* **Records**:

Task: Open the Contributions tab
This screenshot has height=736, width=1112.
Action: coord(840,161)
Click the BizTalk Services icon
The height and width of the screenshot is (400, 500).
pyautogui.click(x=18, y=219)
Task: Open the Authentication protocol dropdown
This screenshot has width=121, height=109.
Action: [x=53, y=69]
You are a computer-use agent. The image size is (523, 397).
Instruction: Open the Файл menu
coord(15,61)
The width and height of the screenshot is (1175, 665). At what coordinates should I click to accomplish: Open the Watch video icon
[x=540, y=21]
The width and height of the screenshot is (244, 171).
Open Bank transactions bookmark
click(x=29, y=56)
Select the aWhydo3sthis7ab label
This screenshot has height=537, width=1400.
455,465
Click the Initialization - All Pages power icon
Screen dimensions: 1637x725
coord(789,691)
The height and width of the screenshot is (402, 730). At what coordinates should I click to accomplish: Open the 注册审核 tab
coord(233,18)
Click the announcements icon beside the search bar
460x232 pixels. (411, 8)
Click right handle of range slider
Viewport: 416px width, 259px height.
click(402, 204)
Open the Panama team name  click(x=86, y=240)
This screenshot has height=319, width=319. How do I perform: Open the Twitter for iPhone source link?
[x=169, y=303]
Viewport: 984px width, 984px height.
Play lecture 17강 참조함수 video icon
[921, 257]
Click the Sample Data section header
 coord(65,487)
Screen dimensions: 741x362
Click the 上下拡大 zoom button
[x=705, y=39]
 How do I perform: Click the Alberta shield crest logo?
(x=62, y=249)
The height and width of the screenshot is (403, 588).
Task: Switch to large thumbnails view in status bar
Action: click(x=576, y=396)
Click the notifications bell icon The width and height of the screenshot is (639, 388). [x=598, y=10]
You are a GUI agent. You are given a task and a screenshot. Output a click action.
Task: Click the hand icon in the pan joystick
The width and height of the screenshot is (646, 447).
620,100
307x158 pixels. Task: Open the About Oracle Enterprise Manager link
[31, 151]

* **The task**: Look above for the line that holds "Play lecture 17강 참조함수 video icon", then copy it and each line after it exactly, through the last line of the data.

* **Solution**:
Play lecture 17강 참조함수 video icon
[921, 257]
Click the Sample Data section header
 coord(65,487)
Screen dimensions: 741x362
Click the 上下拡大 zoom button
[x=705, y=39]
 How do I perform: Click the Alberta shield crest logo?
(x=62, y=249)
The height and width of the screenshot is (403, 588).
Task: Switch to large thumbnails view in status bar
Action: click(x=576, y=396)
Click the notifications bell icon The width and height of the screenshot is (639, 388). [x=598, y=10]
You are a GUI agent. You are given a task and a screenshot. Output a click action.
Task: Click the hand icon in the pan joystick
The width and height of the screenshot is (646, 447).
620,100
307x158 pixels. Task: Open the About Oracle Enterprise Manager link
[31, 151]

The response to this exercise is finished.